There is a small creek near me in Pickaway. I swear it is the big walnut. Anyways I have never caught anything there or seen any evidence of fish existing there.


----------



## ying6 (Apr 21, 2004)

Kilbourne area. Fishing has been slow. When the water came really up, I headed north and did ok. water is pretty dirty still but the fish are there.


----------



## lacdown (Apr 25, 2007)

Ying, I had trekked thru the brush about 1/4 mile north of kilbourne and then worked my way back down to where the creek dumps into the reservoir with nothing to show using a roostertail and white twister tail. Would you be able to share what you were using? TIA.

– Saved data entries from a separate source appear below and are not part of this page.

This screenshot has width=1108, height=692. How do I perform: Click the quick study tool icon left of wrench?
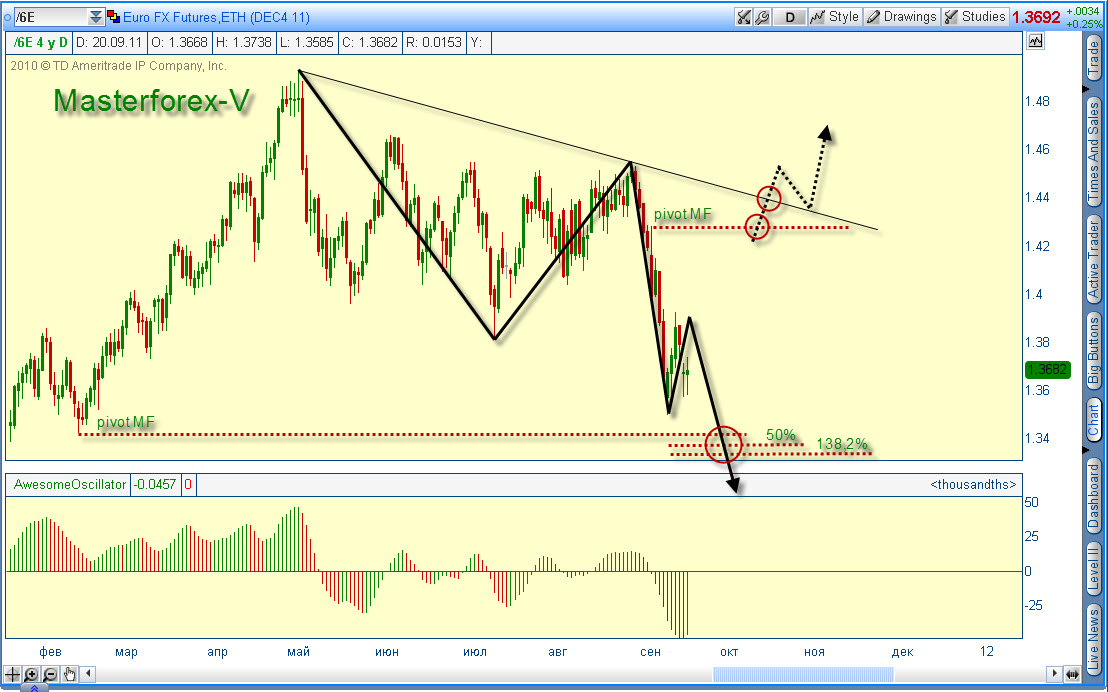point(744,17)
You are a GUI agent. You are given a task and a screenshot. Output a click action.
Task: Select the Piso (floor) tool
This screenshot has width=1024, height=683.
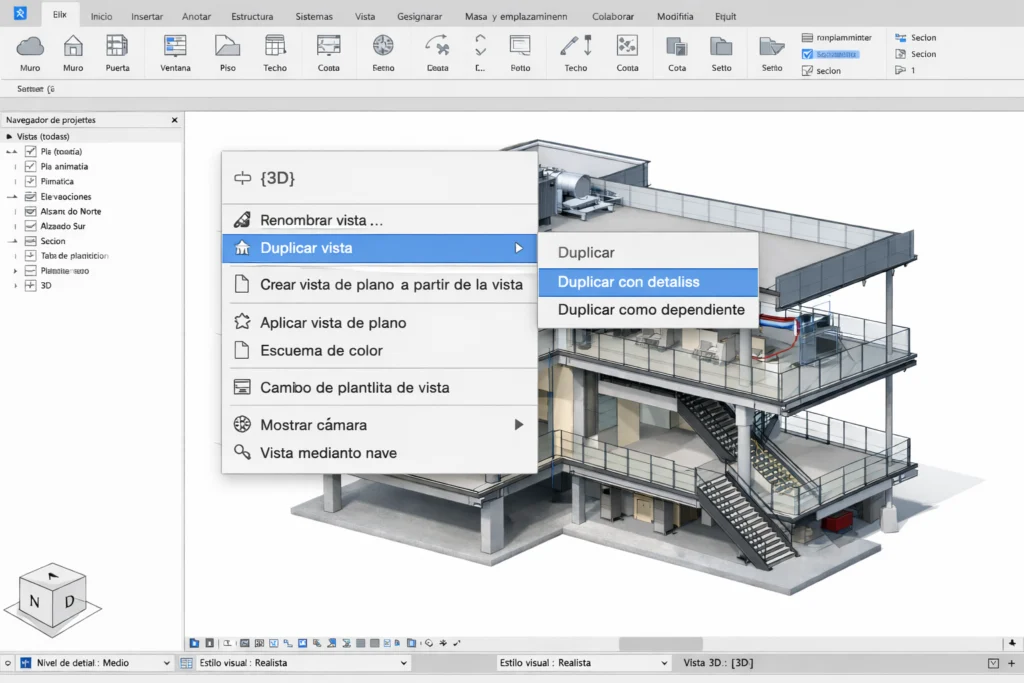tap(227, 48)
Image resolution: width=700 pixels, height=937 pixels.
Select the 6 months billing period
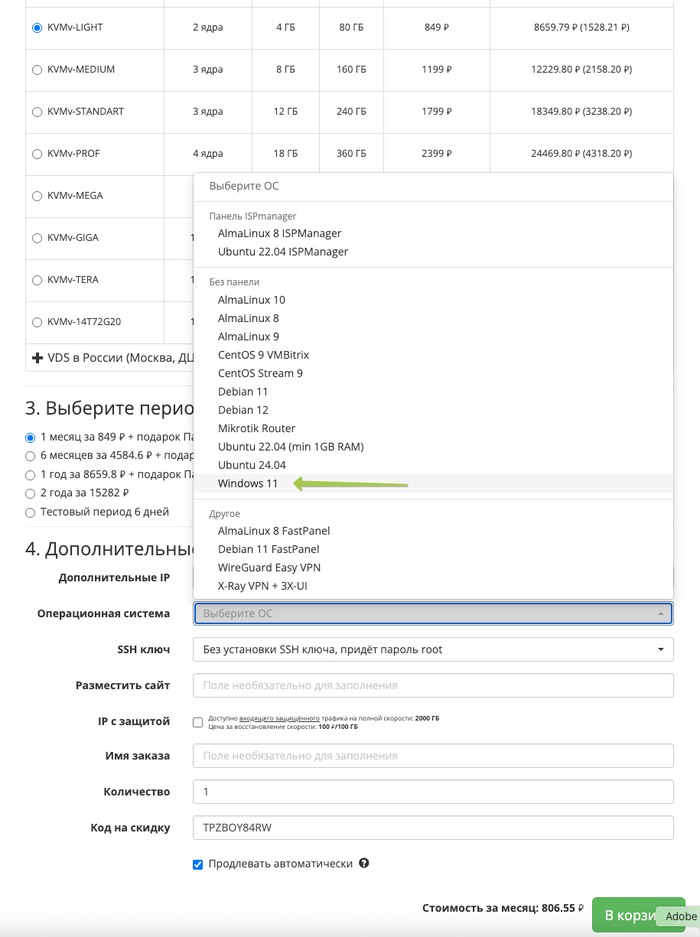tap(31, 456)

I was assuming with the cold front and the stage of fishing that the bigger waves hadn't headed upstream yet. Going to take my mom out on the boat tomorrow...hopefully I can put her on some crappie or white bass.


----------



## ying6 (Apr 21, 2004)

Crappie kind've pushed back from what I could see... but yesterday I heard they were doing ok on them. I went over there (Kilbourne) yesterday and had a few fish, most of my fish came on a roadrunner (made by steelhauler) with a green head and a small smoke big joshy swim. Throw out and reel back in slow. What is crazy is I catch them in the middle of the river, not by fallen trees. 
Hope that makes sense.


----------



## lacdown (Apr 25, 2007)

Yup, makes sense. Thanks, Ying. Last year I had caught them while it seemed they were on the move at all different parts of the creek. This year I've been skunked so far but it'll turn around soon. Will need to bust out the new waders once the water goes down a little o I don't have to walk thru all that brush.


----------



## gone2fish (Mar 10, 2005)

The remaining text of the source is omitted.